* **SUPPLIED MATERIAL**
* * *
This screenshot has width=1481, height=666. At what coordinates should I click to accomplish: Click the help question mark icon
* * *
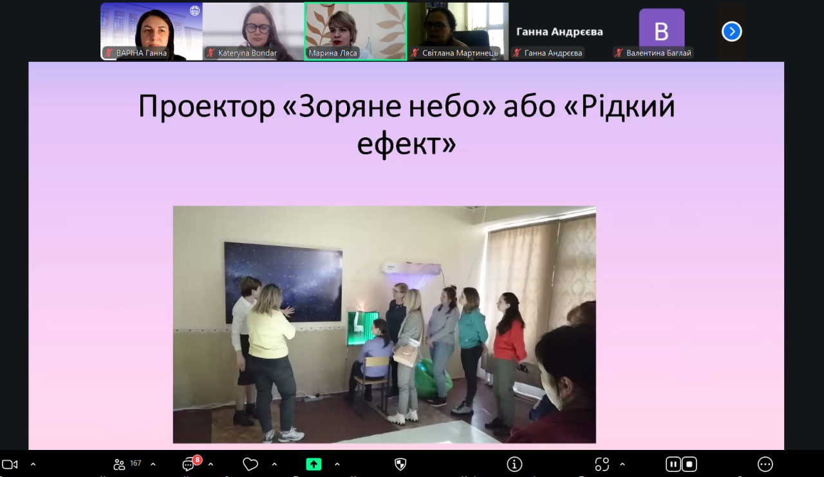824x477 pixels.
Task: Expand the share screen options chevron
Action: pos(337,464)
* * *
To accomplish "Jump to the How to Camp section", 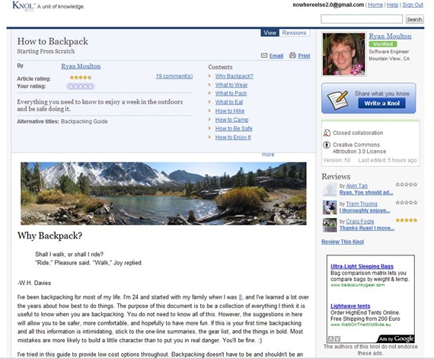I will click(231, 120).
* * *
* **TO BE DONE**
Give back the lines between the one holding "824x477 pixels." and the one holding "Action: pos(337,464)", inclusive, with "chevron" swapped for "dropdown arrow" and nothing else changed. Leave the pictures out.

* **THE SOLUTION**
824x477 pixels.
Task: Expand the share screen options dropdown arrow
Action: pos(337,464)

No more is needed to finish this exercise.